Well....I was wrong. "Final Destination" deals with 6 kids and a teacher on their way to a Parisian field trip that end up "cheating death" by getting out of/being thrown off a plane for disorderly conduct which then blows up killing all on board including 39 of their classmates and another teacher. Ahhh, but the Grim Reaper doesn't give up that easily.

The rest of the movie you KNOW they're all going to die. Of course, you could be wrong... But the way that they built up the suspense was better than the pay-off most of the time. The exceptions were acts came out of nowhere like a bus from a blind alley.

The thing that I liked about the movie was the way it didn't take itself very seriously. Especially towards the end and especially at the very "end" that was left conspicuously open for a sequel. It worked on the MST3K level and on the serious "hack-ep-up" movie lover level.

It is R rated like all good dead teenager movies should be. It is rather graphic. Some scenes are quite disturbing to those with weaker constitutions. But I do have to say I haven't enjoyed a movie of this genre as much since the original "Holloween" which I saw in the Showcase Cinemas in Leominster (pronounced Lemmin-steh).
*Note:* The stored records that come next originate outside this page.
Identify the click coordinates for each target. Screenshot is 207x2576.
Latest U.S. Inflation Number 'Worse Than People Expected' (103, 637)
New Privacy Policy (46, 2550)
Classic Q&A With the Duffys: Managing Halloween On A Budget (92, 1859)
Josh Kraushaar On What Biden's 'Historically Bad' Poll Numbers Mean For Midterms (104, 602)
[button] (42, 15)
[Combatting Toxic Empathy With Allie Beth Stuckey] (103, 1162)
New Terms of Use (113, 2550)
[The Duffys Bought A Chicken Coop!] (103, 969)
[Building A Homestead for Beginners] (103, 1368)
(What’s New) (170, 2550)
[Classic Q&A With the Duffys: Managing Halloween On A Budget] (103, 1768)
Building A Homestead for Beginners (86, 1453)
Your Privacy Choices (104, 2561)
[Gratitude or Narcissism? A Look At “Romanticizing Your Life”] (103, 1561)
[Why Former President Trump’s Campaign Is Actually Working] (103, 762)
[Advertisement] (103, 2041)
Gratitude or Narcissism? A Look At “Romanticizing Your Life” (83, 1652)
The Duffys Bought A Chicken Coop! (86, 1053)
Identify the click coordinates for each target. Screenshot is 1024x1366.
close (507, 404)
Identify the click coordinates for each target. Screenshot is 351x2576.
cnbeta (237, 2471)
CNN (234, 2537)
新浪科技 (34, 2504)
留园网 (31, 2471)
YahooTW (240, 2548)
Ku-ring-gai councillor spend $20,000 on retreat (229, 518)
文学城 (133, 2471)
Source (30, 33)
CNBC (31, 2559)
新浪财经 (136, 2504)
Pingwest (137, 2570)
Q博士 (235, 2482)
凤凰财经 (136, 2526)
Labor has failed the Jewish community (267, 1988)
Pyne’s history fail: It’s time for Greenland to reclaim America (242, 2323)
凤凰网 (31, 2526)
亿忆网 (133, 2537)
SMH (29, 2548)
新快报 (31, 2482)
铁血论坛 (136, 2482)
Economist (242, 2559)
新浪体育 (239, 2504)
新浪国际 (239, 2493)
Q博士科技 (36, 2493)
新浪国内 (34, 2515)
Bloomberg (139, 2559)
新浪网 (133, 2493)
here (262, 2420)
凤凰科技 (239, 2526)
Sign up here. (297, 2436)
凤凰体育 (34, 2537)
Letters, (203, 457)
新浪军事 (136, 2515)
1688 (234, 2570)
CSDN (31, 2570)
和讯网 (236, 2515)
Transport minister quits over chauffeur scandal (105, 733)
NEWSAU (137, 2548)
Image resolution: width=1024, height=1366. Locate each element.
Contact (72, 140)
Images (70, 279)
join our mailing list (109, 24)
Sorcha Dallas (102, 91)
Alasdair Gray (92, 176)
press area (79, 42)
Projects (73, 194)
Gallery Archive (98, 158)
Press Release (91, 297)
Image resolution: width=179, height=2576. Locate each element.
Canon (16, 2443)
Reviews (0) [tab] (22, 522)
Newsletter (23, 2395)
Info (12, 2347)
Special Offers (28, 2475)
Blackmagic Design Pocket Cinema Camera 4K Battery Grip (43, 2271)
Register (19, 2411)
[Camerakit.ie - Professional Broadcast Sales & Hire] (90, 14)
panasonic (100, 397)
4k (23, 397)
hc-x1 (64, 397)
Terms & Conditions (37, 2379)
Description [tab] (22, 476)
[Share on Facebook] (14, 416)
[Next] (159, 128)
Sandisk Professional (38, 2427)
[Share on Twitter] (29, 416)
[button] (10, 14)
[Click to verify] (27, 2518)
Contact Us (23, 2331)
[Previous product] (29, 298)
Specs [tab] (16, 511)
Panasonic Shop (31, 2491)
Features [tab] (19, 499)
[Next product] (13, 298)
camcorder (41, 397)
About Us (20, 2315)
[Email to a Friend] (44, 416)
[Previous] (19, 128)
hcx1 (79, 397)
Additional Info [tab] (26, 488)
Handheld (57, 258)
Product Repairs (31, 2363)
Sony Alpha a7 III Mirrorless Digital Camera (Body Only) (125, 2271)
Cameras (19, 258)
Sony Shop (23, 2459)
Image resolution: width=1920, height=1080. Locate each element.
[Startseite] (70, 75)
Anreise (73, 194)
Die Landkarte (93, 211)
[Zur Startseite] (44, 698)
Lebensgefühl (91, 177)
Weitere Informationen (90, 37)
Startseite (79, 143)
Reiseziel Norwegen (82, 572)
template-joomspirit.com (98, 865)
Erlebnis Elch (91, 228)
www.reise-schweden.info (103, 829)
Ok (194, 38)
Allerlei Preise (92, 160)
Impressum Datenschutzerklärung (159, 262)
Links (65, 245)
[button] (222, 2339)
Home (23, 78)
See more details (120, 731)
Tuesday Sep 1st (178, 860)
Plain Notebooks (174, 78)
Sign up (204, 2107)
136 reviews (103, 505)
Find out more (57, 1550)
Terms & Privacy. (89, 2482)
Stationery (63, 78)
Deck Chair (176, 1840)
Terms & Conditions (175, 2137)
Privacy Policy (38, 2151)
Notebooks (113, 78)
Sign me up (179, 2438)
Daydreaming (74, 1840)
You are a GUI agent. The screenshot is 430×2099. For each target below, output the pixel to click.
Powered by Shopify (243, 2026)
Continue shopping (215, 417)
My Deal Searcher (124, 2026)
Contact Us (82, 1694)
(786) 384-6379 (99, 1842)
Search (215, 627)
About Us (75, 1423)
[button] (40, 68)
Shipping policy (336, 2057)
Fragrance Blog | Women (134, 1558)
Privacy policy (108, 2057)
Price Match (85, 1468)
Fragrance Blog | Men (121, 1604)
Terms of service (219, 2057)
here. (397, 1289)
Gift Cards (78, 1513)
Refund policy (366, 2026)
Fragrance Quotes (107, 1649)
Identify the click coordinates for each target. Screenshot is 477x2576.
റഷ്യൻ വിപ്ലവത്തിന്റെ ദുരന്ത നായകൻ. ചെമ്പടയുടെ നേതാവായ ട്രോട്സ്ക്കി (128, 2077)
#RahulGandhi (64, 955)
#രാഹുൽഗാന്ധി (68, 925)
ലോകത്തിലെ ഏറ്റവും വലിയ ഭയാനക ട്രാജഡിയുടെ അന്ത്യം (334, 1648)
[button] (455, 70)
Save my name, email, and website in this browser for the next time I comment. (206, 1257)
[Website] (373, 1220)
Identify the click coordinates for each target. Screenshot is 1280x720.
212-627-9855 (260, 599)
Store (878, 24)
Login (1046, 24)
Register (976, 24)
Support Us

It's on the Starz channels now. I'm sure it's available on rental. If you like this kind of movie, I recommend it.

See ya
Tony


----------



## Rage (Aug 19, 2001)

The DVD has an alt. ending and deleted scenes.


----------



## Kevin (Mar 27, 2002)

That movie was awesome, I remember seeing it in theater a few years ago.


----------



## Steve Mehs (Mar 21, 2002)

A good teen horror flick? Well, Ill take your word on it Tony  I'll see if I can find it on DVD.


----------



## Rage (Aug 19, 2001)

I don't remember much of it, but I totally LOL when that person got ran over by the bus.


----------



## DamonM (May 7, 2002)

If you want a really good teeny hack movie, watch Jeepers Creepers. It's now one of my all-time favorites of the genre. It doesn' t have a "group" of teenagers, but just a brother and sister. Very good movie that left me asking, "What the heck is going on?" all the way through it!


----------



## DarrellP (Apr 24, 2002)

Hey Tony, try popping a Melatonin about an hour before you want to crash, they work great. I use them quite often. You can pick up a bottle over the counter for about $12/100. Well worth the money if you're an insomniac.


----------



## John Walsh (Apr 22, 2002)

Sleepaway Camp ... hands down the best teen hack movie. You gotta love the curling iron scene


----------